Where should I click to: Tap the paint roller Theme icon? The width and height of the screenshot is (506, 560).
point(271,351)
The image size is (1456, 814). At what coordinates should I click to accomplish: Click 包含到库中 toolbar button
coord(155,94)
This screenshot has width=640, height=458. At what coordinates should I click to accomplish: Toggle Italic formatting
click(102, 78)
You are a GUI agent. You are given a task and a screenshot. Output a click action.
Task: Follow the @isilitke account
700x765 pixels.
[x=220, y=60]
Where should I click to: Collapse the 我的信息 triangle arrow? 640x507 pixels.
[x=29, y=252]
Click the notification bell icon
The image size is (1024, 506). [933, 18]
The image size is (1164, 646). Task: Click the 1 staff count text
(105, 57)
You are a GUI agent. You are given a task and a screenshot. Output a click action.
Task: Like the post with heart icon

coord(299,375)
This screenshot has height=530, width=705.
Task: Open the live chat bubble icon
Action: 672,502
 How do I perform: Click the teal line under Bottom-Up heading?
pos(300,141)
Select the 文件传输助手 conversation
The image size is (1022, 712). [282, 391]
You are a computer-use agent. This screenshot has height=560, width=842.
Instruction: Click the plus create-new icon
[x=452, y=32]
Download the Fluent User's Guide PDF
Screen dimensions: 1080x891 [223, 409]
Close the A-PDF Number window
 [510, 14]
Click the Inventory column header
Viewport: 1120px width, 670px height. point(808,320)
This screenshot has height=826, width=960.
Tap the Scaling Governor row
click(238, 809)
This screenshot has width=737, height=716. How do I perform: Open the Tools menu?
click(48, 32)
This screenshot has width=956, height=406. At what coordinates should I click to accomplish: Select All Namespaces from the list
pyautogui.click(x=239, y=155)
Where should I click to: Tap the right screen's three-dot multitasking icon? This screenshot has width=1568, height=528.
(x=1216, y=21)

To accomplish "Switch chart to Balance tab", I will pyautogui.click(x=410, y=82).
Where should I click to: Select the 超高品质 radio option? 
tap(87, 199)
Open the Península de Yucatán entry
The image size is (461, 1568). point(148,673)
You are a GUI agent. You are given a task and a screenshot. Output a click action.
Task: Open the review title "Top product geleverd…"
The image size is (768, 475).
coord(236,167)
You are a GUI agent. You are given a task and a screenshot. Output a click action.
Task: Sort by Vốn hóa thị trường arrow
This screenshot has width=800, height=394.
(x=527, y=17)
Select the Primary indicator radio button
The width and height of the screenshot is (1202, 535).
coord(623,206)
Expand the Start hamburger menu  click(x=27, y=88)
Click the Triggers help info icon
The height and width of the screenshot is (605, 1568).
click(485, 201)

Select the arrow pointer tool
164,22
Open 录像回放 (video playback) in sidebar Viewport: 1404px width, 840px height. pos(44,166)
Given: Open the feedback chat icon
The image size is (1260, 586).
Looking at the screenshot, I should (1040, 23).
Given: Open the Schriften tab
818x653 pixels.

Assigned task: Each entry above needs to be returned exactly as written.

Response area:
Where should I click to: Tap the paint roller Theme icon? The width and height of the screenshot is (506, 560).
point(271,351)
The image size is (1456, 814). At what coordinates should I click to accomplish: Click 包含到库中 toolbar button
coord(155,94)
This screenshot has width=640, height=458. At what coordinates should I click to accomplish: Toggle Italic formatting
click(102, 78)
You are a GUI agent. You are given a task and a screenshot. Output a click action.
Task: Follow the @isilitke account
700x765 pixels.
[x=220, y=60]
Where should I click to: Collapse the 我的信息 triangle arrow? 640x507 pixels.
[x=29, y=252]
Click the notification bell icon
The image size is (1024, 506). [933, 18]
The image size is (1164, 646). Task: Click the 1 staff count text
(105, 57)
You are a GUI agent. You are given a task and a screenshot. Output a click action.
Task: Like the post with heart icon

coord(299,375)
This screenshot has height=530, width=705.
Task: Open the live chat bubble icon
Action: 672,502
 How do I perform: Click the teal line under Bottom-Up heading?
pos(300,141)
Select the 文件传输助手 conversation
The image size is (1022, 712). [282, 391]
You are a computer-use agent. This screenshot has height=560, width=842.
Instruction: Click the plus create-new icon
[x=452, y=32]
Download the Fluent User's Guide PDF
Screen dimensions: 1080x891 [223, 409]
Close the A-PDF Number window
 [510, 14]
Click the Inventory column header
Viewport: 1120px width, 670px height. point(808,320)
This screenshot has height=826, width=960.
Tap the Scaling Governor row
click(238, 809)
This screenshot has width=737, height=716. How do I perform: Open the Tools menu?
click(48, 32)
This screenshot has width=956, height=406. At what coordinates should I click to accomplish: Select All Namespaces from the list
pyautogui.click(x=239, y=155)
Where should I click to: Tap the right screen's three-dot multitasking icon? This screenshot has width=1568, height=528.
(x=1216, y=21)

To accomplish "Switch chart to Balance tab", I will pyautogui.click(x=410, y=82).
Where should I click to: Select the 超高品质 radio option? 
tap(87, 199)
Open the Península de Yucatán entry
The image size is (461, 1568). point(148,673)
You are a GUI agent. You are given a task and a screenshot. Output a click action.
Task: Open the review title "Top product geleverd…"
The image size is (768, 475).
coord(236,167)
You are a GUI agent. You are given a task and a screenshot. Output a click action.
Task: Sort by Vốn hóa thị trường arrow
This screenshot has width=800, height=394.
(x=527, y=17)
Select the Primary indicator radio button
The width and height of the screenshot is (1202, 535).
coord(623,206)
Expand the Start hamburger menu  click(x=27, y=88)
Click the Triggers help info icon
The height and width of the screenshot is (605, 1568).
click(485, 201)

Select the arrow pointer tool
164,22
Open 录像回放 (video playback) in sidebar Viewport: 1404px width, 840px height. pos(44,166)
Given: Open the feedback chat icon
The image size is (1260, 586).
Looking at the screenshot, I should (1040, 23).
Given: Open the Schriften tab
818x653 pixels.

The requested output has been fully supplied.